Memantine, an NMDA receptor antagonist, is another Alzheimer’s medication that is only FDA approved for patients with moderate to severe disease. Nevertheless, as Lon Schneider points out in his accompanying editorial, many US physicians add memantine to donepezil therapy, even when patients are only mildly impaired. Thus, these investigators also wanted to investigate the combined effect of memantine and donepezil, as well as the effect of memantine alone. Hence, the 2 x 2 factorial design, where both the donepezil continuation and discontinuation groups were further randomized to the addition of either memantine or placebo.

The design may be complicated, but the results were pretty straightforward. About 300 community-living patients were followed for one year. The primary outcome included standard measures of cognitive ability, as well as ability to perform activities of daily living. The results are clear: patients who were continued on their donepezil had better cognitive function and functional status than those who weren’t. Adding memantine to donepezil did not prove synergistic; however, starting memantine among those whose donepezil had been discontinued was better than not starting memantine at all. One drug is better than none. Two drugs are not better than one. But what about no drug at all?

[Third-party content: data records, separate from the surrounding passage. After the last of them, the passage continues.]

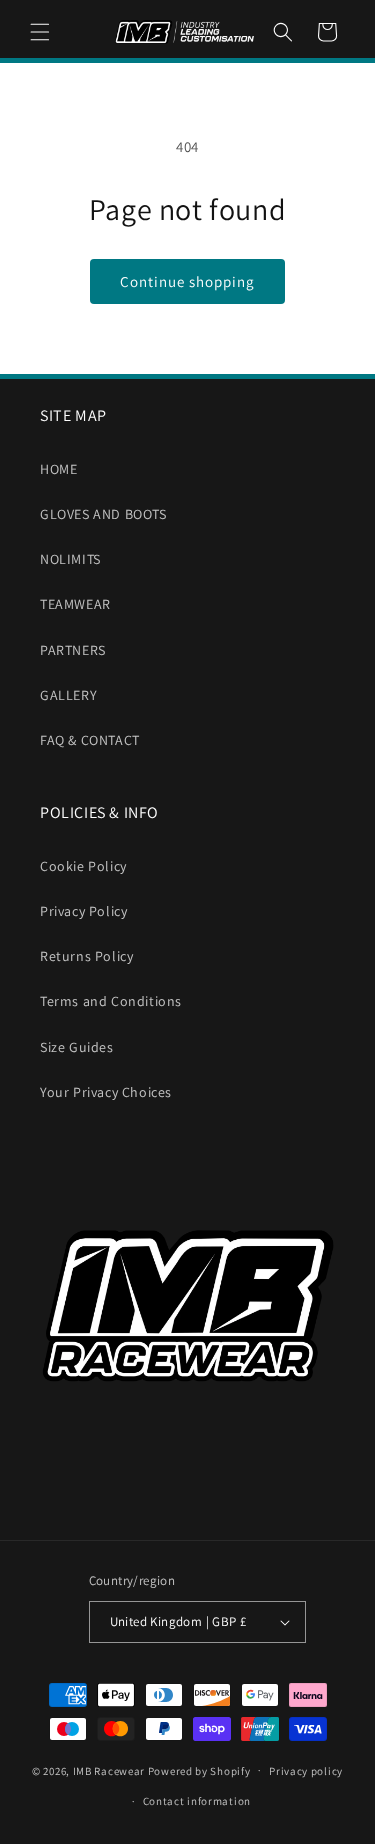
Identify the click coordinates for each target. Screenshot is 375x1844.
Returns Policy (86, 956)
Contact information (197, 1801)
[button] (40, 32)
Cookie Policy (83, 866)
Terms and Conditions (111, 1001)
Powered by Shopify (199, 1770)
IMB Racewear (109, 1770)
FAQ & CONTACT (90, 740)
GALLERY (68, 695)
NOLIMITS (70, 559)
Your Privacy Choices (106, 1092)
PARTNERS (73, 650)
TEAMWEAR (75, 604)
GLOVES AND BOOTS (103, 514)
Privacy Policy (83, 911)
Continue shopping (187, 281)
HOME (58, 469)
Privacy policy (306, 1771)
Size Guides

Unfortunately, the trial does not really answer this question. Because this is a discontinuation trial, there is always the possibility that the benefit seen with donepezil was not related to the efficacy of donepezil, but instead related to the withdrawal that may occur upon its discontinuation. Moreover, we don’t really know whether donepezil was helping any of these patients in the first place; we just know what happened when they stopped it. Whether or not to initiate donepezil among patients with moderate to severe Alzheimer’s disease is not answered by this trial. Finally, it should be noted that the benefit of donepezil continuation, overall, was quite modest in comparison to the degree of general deterioration during the follow up year. This relentless decline in cognitive and functional status suggests, more than anything, the need for better drugs to treat Alzheimer’s.

For now, however, the war against poly-pharmacy will wage on, with one more medication we should likely not discontinue. Or as a wise attending once said, “In medicine, never shoot a singing bird.”